Prof Kevin G. Kerr, Consultant Microbiologist/Hon Clinical Professor of Microbiology, Harrogate District Hospital, said:
“This investigation highlights the size of the challenge we face in dealing with a new type of resistance in bacteria such as E. coli which are common causes of infection both in hospitals and in the community. The number of antibiotics we have left to treat these superbugs is rapidly diminishing and it is conceivable that we will soon see infections which are effectively untreatable. This report shows that the battle to control the emergence of antibiotic resistant superbugs through appropriate use of antibiotics must be fought at an international level.”
Prof Christopher Thomas, Professor of Molecular Genetics, University of Birmingham, said:
“This research illustrates the relentless evolution and spread of antibiotic resistance genes in bacteria which inevitably follows the development and use of new antibiotics in both clinical and community contexts. The rise of infections (eg urinary tract infections) by bacteria that normally are found in the gut (enteric bacteria) but can create severe problems in the old, infirm or those with weakened defences is partly a side product of advances elsewhere in medicine.
“It illustrates the importance of considering health issues as a world issue – how antibiotics are prescribed and controlled in one part of the world can very rapidly have consequences elsewhere. Understanding the medical, social and environmental factors that drive this evolution and spread should be a major priority to underpin the development of policies to minimise the threat.”

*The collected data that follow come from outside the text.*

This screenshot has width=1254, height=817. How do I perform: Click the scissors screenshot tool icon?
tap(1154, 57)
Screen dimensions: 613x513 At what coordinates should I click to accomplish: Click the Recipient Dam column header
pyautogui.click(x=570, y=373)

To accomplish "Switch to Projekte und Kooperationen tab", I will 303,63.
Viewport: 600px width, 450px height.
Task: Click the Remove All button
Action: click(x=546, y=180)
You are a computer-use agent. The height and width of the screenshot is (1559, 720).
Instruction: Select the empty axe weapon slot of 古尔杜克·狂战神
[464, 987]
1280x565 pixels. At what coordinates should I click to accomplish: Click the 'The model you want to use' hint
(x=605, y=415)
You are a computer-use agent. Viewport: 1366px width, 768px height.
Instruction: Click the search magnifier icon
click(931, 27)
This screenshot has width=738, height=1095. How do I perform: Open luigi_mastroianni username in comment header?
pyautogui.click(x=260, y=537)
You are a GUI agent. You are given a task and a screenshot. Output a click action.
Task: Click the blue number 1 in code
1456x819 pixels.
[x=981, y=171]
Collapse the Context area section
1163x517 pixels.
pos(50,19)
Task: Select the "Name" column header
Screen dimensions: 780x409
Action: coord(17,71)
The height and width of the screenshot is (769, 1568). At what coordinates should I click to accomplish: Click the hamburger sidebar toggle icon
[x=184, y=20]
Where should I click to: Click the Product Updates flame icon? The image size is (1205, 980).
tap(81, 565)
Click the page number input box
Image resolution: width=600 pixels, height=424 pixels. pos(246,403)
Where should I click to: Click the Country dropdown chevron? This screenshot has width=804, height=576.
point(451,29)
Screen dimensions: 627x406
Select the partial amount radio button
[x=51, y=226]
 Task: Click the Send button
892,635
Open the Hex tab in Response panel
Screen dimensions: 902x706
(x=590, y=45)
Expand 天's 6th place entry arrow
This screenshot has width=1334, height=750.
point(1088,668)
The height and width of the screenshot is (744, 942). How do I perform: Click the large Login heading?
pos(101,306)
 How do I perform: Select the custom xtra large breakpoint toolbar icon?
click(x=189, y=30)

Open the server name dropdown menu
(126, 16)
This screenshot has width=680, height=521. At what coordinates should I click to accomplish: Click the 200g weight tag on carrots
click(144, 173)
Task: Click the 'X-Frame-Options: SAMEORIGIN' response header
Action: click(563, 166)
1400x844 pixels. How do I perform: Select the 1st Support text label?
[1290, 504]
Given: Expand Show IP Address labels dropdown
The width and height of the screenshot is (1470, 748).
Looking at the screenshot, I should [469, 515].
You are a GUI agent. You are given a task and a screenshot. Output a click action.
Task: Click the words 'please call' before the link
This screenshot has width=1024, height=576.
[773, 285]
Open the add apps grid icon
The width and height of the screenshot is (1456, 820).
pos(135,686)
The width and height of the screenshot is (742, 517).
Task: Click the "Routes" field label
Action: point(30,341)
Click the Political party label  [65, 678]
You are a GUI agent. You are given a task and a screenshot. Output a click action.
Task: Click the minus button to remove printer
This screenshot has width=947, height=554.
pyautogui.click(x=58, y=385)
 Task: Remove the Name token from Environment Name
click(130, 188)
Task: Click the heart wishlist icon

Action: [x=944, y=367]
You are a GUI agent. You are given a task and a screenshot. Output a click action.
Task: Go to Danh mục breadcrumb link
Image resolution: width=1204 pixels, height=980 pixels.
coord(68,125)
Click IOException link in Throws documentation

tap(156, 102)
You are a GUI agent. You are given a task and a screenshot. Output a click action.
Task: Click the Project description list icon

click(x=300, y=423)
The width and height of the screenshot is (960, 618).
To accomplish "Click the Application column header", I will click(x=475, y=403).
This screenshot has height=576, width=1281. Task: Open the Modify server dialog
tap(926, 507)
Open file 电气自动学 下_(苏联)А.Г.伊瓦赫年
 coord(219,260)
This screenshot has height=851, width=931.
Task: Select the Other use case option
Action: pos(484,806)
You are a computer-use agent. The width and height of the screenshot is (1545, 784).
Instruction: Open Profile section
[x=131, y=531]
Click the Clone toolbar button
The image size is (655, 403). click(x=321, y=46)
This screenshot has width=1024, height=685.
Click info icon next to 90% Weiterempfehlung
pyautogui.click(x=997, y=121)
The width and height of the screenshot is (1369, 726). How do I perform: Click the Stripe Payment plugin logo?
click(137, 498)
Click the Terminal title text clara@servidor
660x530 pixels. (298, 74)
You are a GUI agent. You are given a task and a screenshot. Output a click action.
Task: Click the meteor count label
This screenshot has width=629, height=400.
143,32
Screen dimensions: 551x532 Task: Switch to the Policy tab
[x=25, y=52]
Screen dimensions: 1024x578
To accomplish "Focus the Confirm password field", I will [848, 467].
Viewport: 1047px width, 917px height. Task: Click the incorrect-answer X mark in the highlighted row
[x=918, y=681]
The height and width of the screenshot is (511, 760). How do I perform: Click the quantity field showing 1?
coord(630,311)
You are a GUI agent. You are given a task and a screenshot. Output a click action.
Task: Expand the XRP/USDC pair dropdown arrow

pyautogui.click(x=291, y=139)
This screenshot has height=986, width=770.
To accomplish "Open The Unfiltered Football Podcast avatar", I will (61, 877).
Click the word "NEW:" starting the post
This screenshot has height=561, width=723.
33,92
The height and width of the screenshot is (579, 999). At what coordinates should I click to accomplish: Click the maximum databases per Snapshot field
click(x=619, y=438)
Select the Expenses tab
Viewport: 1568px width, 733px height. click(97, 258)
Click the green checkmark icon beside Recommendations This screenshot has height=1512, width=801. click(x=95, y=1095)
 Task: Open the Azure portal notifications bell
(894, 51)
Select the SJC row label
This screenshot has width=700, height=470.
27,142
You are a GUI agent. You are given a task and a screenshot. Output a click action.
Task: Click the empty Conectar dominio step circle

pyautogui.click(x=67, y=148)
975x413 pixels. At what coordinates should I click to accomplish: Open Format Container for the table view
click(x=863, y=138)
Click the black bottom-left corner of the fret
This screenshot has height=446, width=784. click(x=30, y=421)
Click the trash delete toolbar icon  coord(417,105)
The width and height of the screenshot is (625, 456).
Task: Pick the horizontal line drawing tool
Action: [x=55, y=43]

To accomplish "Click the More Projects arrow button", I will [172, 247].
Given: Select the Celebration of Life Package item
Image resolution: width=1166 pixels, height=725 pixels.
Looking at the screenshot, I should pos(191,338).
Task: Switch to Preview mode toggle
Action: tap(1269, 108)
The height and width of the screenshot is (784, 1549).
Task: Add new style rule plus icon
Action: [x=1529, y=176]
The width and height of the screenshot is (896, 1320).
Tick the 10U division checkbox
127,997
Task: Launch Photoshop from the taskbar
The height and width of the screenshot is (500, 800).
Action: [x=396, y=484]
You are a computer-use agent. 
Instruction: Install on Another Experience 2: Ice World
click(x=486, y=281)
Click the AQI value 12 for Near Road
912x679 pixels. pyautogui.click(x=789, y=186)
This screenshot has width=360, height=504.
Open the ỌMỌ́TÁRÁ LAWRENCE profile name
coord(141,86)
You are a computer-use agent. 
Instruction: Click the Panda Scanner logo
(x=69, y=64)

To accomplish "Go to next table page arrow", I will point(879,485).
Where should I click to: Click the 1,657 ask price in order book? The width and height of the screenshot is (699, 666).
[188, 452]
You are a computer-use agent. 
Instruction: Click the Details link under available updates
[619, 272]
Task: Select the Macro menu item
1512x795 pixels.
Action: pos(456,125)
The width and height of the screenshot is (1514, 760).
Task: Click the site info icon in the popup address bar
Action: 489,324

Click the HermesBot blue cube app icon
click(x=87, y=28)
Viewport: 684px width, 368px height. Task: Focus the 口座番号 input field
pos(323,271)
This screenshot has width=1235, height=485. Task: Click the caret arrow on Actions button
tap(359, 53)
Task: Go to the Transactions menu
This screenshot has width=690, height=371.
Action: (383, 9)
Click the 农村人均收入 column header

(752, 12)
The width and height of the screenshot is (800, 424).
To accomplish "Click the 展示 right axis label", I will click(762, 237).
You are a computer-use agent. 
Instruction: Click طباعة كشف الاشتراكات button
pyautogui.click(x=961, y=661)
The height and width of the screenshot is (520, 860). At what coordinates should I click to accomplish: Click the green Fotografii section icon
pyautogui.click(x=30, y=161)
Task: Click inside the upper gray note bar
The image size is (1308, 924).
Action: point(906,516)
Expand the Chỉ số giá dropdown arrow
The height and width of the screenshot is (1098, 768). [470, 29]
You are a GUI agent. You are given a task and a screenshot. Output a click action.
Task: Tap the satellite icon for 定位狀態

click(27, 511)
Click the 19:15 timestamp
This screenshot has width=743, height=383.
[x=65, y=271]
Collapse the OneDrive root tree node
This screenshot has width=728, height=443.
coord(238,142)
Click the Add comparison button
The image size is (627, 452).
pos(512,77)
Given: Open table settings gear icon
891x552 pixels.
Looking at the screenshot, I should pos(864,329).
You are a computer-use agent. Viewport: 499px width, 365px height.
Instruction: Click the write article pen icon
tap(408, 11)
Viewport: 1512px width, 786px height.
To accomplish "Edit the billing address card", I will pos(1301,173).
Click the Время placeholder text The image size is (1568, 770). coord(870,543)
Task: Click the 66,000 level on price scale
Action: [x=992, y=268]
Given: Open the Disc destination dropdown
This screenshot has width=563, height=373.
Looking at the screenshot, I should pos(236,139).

Prof Richard James, Director of the Centre for Healthcare Associated Infections, University of Nottingham, said:
“This work highlights that C.difficile and MRSA are not the only bacteria that can cause us serious harm. Bacteria that produce extended spectrum beta-lactamases (ESBLs) are resistant to the majority of antibiotics, with the possible exception of the carbapenems; this results in an increased therapeutic use of this class of antibiotics.
“This research describes the detection of the recently described NDM-1 ESBL in bacterial isolates obtained from patients in a number of locations in India and the UK. NDM-1 is the third type of carbapenemase, an ESBL that encodes resistance to carbapenems, that has been identified. NDM-1 was first detected in the UK in 2008 and has already become the predominant carbapenemase. At least 17 of the 29 UK patients infected by an NDM-1 producing bacteria had a history of travel to India. There is evidence of a link to the growing practice of medical tourism.
“The NDM-1 strains in the UK were largely unrelated to each other indicating that this ESBL resistance gene is capable of dissemination to a variety of pathogenic bacteria and thus constitutes a serious threat to healthcare systems. The detection of NDM-1 in the UK resulted in the release of a National Resistance Alert 3 notice by the Department of Health in 2009.”
‘Emergence of a new antibiotic resistance mechanism in India, Pakistan, and the UK: a molecular, biological, and epidemiological study’, Walsh et al, published in the Lancet Infectious Diseases, Wed 11 Aug 2010.